Gallego wants to capitalize on that, bringing more high-wage jobs and attracting suppliers for TSMC under construction in northwest Phoenix. She also says she wants to address affordable housing and homelessness. But her sway and ability to build a coalition on council is at times hamstrung by four city councilmembers whom she doesn't always see eye-to-eye with.

Frustrations have percolated on issues related to police pay and oversight, labor union disputes and wage standards, for example. Often, Garcia, Pastor, Guardado and Ansari coalesce on a position, leaving Gallego on the outs or forcing her to become the deciding vote on controversial issues.

Meanwhile, Garcia has criticized the mayor for not communicating clear policy priorities and plans to reduce homelessness.
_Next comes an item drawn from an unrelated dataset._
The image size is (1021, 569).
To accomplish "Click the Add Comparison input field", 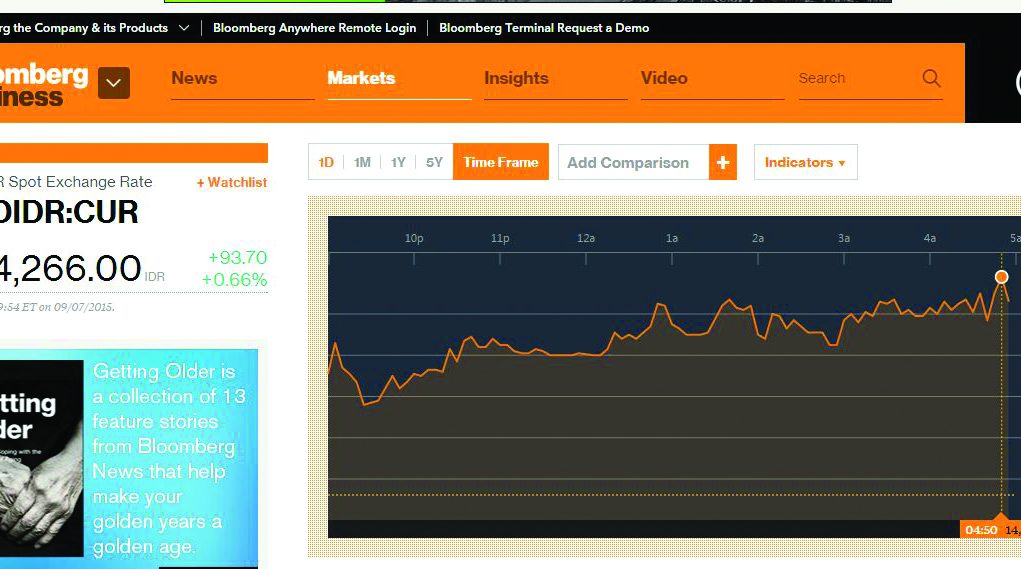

He has also suggested Gallego is backing Hodge Washington because she envies his work in a district that she formerly represented as a councilmember.

Scheel, Hodge Washington's consultant, later suggested the councilmembers' attendance perhaps wasn't a clear-cut ethical faux pas.

"Upon further review, it seems like a bit of a muddle. Some attendees donated, others didn’t. Some endorsed, some didn’t. Some look like *legitimate* economic development folks, others not so much," he said to The Republic in an email.

Still, he believes the attendance contradicted the city's ethics policy. "That’s why Kesha (Hodge Washington) is demanding that Garcia pay the City for the value of the tickets," he wrote.